Insulin and insulin-like growth factor I both stimulate metabolism, growth, and differentiation in the postneurula chick embryo.

Abstract

Chick embryos after 48 h of development (day 2) maintained in ovo provide an adequate model to study hormonal influences in early organogenesis in vertebrates. In previous studies at this (prepancreatic) stage of chick embryogenesis we demonstrated not only the presence of an insulin-related material but also insulin receptors and insulin-like growth factor I (IGF-I) receptors. Further, when embryos developed in the presence of antiinsulin antibodies, we showed retardation in both morphological and biochemical events which strongly suggested a physiological requirement for insulin in normal embryogenesis. In the present study we have evaluated the effects of insulin, proinsulin, desoctapeptide insulin, and IGF-I when applied to day 2 chick embryos.

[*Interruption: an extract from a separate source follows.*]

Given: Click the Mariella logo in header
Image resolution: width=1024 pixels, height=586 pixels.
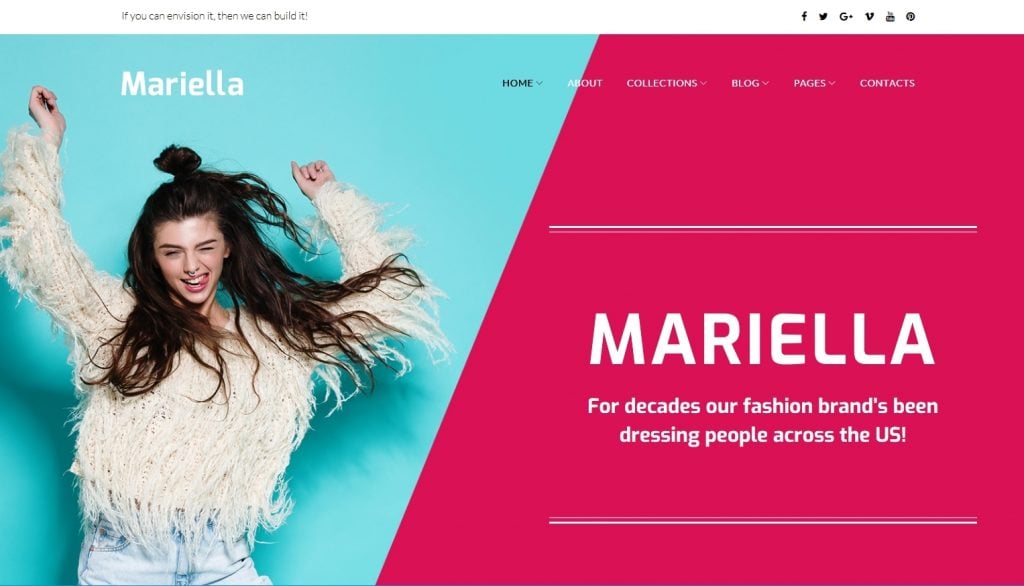Looking at the screenshot, I should click(x=182, y=84).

At day 4 of development biochemical indices were compared in treated vs. control groups. Insulin (10-100 ng/embryo) increased the content of protein, total creatine kinase, creatine kinase MB isozyme, triglycerides, cholesterol, phospholipids, DNA, and RNA, in a dose-dependent fashion. IGF-I had a lower potency than insulin in stimulating both metabolic and growth indices and was nearly equipotent in stimulating the creatine kinase MB content (marker of muscle differentiation). The high relative potency of insulin together with the effects of proinsulin (less than 15%) and desoctapeptide insulin (less than 10%) compared to insulin on the chick embryo, led us to infer that at low doses (nanograms per embryo) insulin stimulates developmental processes mainly through the insulin receptor, with the possible exception of muscle differentiation. The broad range of metabolic, growth, and differentiation indices stimulated by insulin and IGF-I in chick embryos, at a stage when specific receptors for both peptides are present, suggests that insulin and IGF-I may have a regulatory, complementary, or overlapping role in normal chick embryo early development.